> _THE PROBLEM_
Below are some entries. Repeat exactly the lines from the one with "Přidat do košíku (1307, 291)" through the one with "May 26 (557, 846)", and only those.

> _WORKING DATA_

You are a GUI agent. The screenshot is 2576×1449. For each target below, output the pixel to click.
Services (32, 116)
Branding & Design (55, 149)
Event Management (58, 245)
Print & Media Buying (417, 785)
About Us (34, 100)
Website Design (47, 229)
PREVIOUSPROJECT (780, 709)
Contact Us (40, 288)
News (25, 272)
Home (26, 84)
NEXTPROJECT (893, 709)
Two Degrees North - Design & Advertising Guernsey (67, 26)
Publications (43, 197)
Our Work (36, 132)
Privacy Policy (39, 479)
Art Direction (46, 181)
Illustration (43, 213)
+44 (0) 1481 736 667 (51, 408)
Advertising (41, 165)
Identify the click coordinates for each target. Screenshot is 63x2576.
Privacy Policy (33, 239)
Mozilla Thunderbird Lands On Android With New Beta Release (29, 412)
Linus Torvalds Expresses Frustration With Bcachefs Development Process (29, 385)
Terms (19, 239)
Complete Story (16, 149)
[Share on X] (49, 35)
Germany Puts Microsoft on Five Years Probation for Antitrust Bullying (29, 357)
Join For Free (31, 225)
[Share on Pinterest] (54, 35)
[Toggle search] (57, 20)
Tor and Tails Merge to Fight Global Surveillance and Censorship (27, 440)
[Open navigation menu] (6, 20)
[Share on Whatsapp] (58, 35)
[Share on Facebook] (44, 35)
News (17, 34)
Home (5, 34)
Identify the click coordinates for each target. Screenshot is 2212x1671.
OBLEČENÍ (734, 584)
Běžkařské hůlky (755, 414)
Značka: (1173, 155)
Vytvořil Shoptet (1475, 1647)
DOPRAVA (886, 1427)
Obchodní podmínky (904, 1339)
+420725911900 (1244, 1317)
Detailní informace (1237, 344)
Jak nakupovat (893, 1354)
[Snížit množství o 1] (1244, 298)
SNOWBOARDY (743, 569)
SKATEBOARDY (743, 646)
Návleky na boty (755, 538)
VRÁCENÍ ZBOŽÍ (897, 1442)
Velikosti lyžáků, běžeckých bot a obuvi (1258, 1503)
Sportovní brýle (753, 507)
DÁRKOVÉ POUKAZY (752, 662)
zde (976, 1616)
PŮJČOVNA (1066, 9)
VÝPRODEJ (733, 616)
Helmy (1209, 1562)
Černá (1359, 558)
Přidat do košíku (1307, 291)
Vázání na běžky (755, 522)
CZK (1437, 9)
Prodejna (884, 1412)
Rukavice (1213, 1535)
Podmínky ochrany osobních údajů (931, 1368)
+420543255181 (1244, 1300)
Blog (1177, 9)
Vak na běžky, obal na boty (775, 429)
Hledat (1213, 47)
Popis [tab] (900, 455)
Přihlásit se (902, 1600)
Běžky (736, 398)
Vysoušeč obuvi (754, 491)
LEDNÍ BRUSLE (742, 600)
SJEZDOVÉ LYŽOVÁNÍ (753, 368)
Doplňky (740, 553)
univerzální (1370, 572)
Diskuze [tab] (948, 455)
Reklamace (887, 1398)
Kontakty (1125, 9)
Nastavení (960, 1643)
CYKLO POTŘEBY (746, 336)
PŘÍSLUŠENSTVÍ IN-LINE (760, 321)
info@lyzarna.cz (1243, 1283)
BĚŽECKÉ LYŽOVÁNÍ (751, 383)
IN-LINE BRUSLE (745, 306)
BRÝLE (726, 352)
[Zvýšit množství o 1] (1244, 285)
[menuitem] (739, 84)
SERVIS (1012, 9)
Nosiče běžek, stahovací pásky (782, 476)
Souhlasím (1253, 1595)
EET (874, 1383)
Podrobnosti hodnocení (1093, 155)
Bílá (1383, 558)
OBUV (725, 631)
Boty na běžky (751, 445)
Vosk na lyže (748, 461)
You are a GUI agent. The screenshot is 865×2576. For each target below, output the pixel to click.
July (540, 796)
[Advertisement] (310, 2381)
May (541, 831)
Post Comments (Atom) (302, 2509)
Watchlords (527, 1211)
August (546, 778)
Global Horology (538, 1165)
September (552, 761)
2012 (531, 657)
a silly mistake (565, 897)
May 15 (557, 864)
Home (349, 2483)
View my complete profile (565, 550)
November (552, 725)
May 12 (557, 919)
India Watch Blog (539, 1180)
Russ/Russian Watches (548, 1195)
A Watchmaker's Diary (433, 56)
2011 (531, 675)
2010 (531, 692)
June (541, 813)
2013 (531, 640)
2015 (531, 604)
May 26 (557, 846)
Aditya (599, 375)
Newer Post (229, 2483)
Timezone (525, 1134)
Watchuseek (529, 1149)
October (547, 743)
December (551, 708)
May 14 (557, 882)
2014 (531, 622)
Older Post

> _RESPONSE BOX_
Přidat do košíku (1307, 291)
Vázání na běžky (755, 522)
CZK (1437, 9)
Prodejna (884, 1412)
Rukavice (1213, 1535)
Podmínky ochrany osobních údajů (931, 1368)
+420543255181 (1244, 1300)
Blog (1177, 9)
Vak na běžky, obal na boty (775, 429)
Hledat (1213, 47)
Popis [tab] (900, 455)
Přihlásit se (902, 1600)
Běžky (736, 398)
Vysoušeč obuvi (754, 491)
LEDNÍ BRUSLE (742, 600)
SJEZDOVÉ LYŽOVÁNÍ (753, 368)
Doplňky (740, 553)
univerzální (1370, 572)
Diskuze [tab] (948, 455)
Reklamace (887, 1398)
Kontakty (1125, 9)
Nastavení (960, 1643)
CYKLO POTŘEBY (746, 336)
PŘÍSLUŠENSTVÍ IN-LINE (760, 321)
info@lyzarna.cz (1243, 1283)
BĚŽECKÉ LYŽOVÁNÍ (751, 383)
IN-LINE BRUSLE (745, 306)
BRÝLE (726, 352)
[Zvýšit množství o 1] (1244, 285)
[menuitem] (739, 84)
SERVIS (1012, 9)
Nosiče běžek, stahovací pásky (782, 476)
Souhlasím (1253, 1595)
EET (874, 1383)
Podrobnosti hodnocení (1093, 155)
Bílá (1383, 558)
OBUV (725, 631)
Boty na běžky (751, 445)
Vosk na lyže (748, 461)
You are a GUI agent. The screenshot is 865×2576. For each target below, output the pixel to click.
July (540, 796)
[Advertisement] (310, 2381)
May (541, 831)
Post Comments (Atom) (302, 2509)
Watchlords (527, 1211)
August (546, 778)
Global Horology (538, 1165)
September (552, 761)
2012 (531, 657)
a silly mistake (565, 897)
May 15 (557, 864)
Home (349, 2483)
View my complete profile (565, 550)
November (552, 725)
May 12 (557, 919)
India Watch Blog (539, 1180)
Russ/Russian Watches (548, 1195)
A Watchmaker's Diary (433, 56)
2011 (531, 675)
2010 (531, 692)
June (541, 813)
2013 (531, 640)
2015 (531, 604)
May 26 (557, 846)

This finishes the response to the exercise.